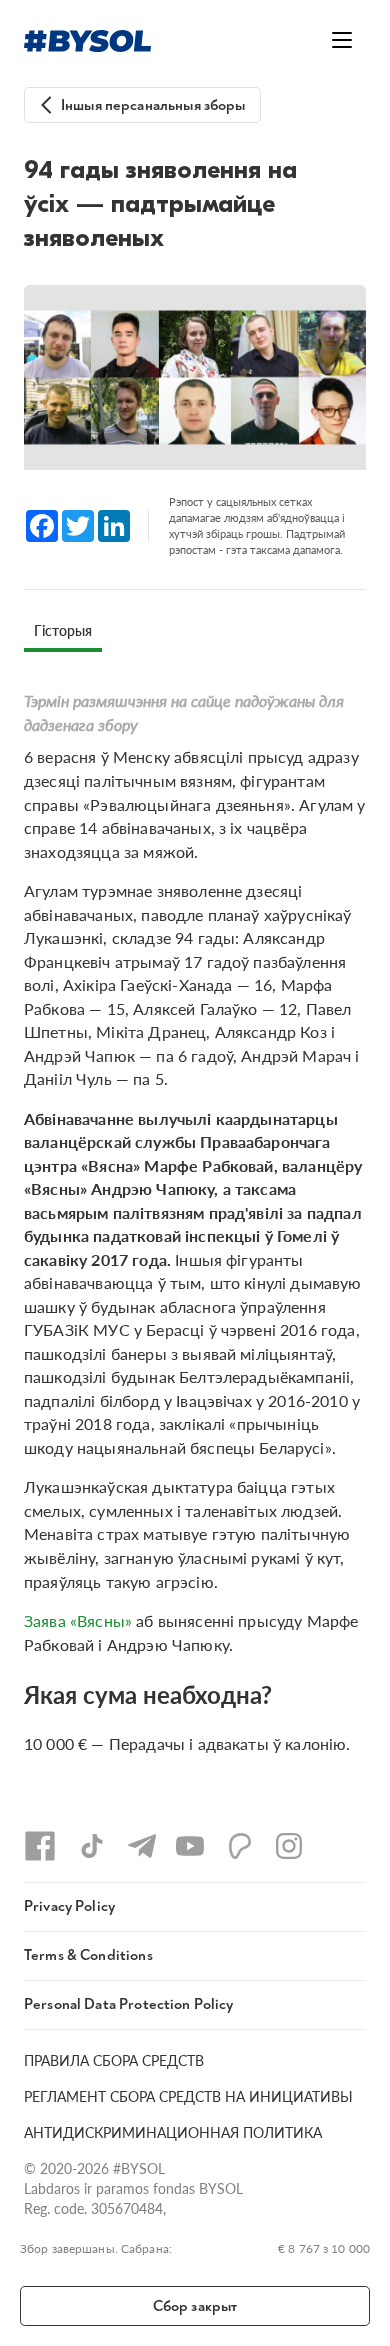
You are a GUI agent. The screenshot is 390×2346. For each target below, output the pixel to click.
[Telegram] (142, 1846)
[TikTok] (92, 1846)
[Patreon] (240, 1846)
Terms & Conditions (88, 1955)
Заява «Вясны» (78, 1620)
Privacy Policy (69, 1906)
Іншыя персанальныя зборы (153, 105)
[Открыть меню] (342, 40)
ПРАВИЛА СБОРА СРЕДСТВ (114, 2060)
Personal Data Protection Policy (129, 2004)
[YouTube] (190, 1846)
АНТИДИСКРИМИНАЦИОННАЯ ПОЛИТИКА (173, 2132)
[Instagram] (289, 1846)
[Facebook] (40, 1846)
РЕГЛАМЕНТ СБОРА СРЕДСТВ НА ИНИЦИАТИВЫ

Assigned task:
The response should contain every record above exactly as written, and none of the pictures.

Result for this exercise:
You are a GUI agent. The screenshot is 390×2346. For each target below, output the pixel to click.
[Telegram] (142, 1846)
[TikTok] (92, 1846)
[Patreon] (240, 1846)
Terms & Conditions (88, 1955)
Заява «Вясны» (78, 1620)
Privacy Policy (69, 1906)
Іншыя персанальныя зборы (153, 105)
[Открыть меню] (342, 40)
ПРАВИЛА СБОРА СРЕДСТВ (114, 2060)
Personal Data Protection Policy (129, 2004)
[YouTube] (190, 1846)
АНТИДИСКРИМИНАЦИОННАЯ ПОЛИТИКА (173, 2132)
[Instagram] (289, 1846)
[Facebook] (40, 1846)
РЕГЛАМЕНТ СБОРА СРЕДСТВ НА ИНИЦИАТИВЫ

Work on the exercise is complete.